An Airplane Story

An Airplane Story

(all true more-or-less)

By Russell S. Dowd

russell@pdisearch.com

 

 

airlinersIn these days of missing airplanes I reminded myself of this story of the Alaskan Airliner that fell from the sky into the Pacific Ocean right outside my house. Unseen by me, for I was writing and drinking and drinking and writing and it had been a long day so when I heard all this cacophony outside my house, I chose to ignore it and eat something and pass out.

The next day I woke up to find out what all the fuss was about. An airplane had fallen from the sky. And I missed it! So, what to do? Nothing, of course, and so I went for a walk on the beach as usual, expecting nothing spectacular. How wrong I was. For here’s what I found.

As I walked the beach I came across a line of seagulls standing at the water’s edge. They don’t usually and perhaps never do this. They usually group themselves up shore in the dunes but here they were lined up at the water’s edge—by the hundreds.

But why? And that’s when I looked closely to see what it is that had so caught their attention. And then I saw it. Small brown-purple worm like things. Except they weren’t worms. They’re something else. And that’s when I realized they weren’t worms at all. They were blood vessels! Brown-purple tubular blood vessels. You would think the seagulls would be eating these, but they weren’t. Instead, as I watched them, they were waiting for flecks of flesh to wash up on shore. My god, what’s happened?

And that’s when I began to piece the story together. As near as I tell, this is what happened. Picture a flight out of Mexico, Mazatlan, I think, and as it flies over LA at thirty-five thousand feet to get its latest coordinates and such, the plane suddenly drops like a stone to eleven thousand feet.

Inside the plane here’s what’s happening. If you don’t have a seat belt on you’re now floating, pressed, banged, tussled and tossed about along with all the overhead luggage and food service carts. It’s a mishmash of humanity and detritus and screaming and yelling and wailing. But the pilots save all and the plane levels out at the coast.

For a minute or two the plane flies. People and things and stuff all fall to the floor. People wail and whimper and cry and try to gather themselves. But at least they’re alive. When suddenly, just as they pass from land to fly over the ocean, the plane violently turns upside down and flies nose down toward the ocean floor at a speed that has to be somewhere in the range of seven, eight, or nine-hundred miles per hour.

Once again the passengers are weightless. Only this time, they and all the baggage and stuff are forced, pressed, and compacted to the back of the plane. More yelling and screaming and shrieking.

When the plane hits the ocean, it compacts. You might think it dives into the ocean, clean and swift, but that’s not the way it happens.
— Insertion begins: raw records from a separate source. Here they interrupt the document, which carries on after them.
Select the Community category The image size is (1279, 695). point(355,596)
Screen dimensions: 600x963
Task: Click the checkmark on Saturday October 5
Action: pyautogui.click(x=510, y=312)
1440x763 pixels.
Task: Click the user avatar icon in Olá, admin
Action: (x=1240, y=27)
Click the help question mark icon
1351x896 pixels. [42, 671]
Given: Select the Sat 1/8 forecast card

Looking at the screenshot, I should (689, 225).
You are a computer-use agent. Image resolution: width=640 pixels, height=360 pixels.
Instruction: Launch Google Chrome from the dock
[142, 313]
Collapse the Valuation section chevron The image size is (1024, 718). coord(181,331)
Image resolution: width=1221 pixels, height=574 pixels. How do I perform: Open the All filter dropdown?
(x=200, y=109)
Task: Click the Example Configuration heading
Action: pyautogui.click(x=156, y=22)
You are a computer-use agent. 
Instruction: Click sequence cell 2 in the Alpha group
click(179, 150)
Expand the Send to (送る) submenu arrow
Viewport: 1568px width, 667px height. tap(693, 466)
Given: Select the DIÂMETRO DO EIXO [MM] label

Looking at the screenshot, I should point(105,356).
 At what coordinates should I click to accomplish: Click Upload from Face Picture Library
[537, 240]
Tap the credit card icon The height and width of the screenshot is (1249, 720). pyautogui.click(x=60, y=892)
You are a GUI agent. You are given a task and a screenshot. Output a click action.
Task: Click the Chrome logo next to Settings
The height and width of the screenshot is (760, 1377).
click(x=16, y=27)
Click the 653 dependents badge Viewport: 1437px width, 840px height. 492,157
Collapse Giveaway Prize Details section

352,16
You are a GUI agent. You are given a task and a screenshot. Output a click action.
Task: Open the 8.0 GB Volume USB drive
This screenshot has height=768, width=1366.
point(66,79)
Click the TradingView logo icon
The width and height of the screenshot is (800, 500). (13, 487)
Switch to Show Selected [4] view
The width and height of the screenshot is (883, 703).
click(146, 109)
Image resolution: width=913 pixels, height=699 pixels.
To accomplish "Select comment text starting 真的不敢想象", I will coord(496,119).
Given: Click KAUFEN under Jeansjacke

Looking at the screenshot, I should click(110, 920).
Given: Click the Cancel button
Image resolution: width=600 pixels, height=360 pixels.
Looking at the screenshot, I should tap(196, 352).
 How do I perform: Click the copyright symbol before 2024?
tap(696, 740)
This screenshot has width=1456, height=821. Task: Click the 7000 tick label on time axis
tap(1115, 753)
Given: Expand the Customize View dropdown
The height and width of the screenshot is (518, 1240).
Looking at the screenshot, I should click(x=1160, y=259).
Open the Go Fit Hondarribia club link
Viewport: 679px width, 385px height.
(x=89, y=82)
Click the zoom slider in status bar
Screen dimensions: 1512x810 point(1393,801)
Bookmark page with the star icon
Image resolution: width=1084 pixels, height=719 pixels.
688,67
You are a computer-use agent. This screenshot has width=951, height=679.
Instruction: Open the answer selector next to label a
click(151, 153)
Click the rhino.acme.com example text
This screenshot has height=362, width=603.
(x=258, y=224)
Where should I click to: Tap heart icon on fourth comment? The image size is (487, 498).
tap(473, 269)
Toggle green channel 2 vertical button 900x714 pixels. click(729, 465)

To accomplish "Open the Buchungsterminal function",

It compacts! And in physics when this happens, it’s not when too many atoms are stuffed together that causes the problem, for they are mostly empty, but the repulsion of electrical charges that creates the explosion. A repulsion of electrical charges in a magnitude that causes us to say, “Blown to smithereens”!

Days after the event, fisherman and boaters are patrolling the waters looking for survivors. But none were found, as you can see.

But a fisherman friend of mine did find this. A finger floating with a ring on it. The family was most grateful.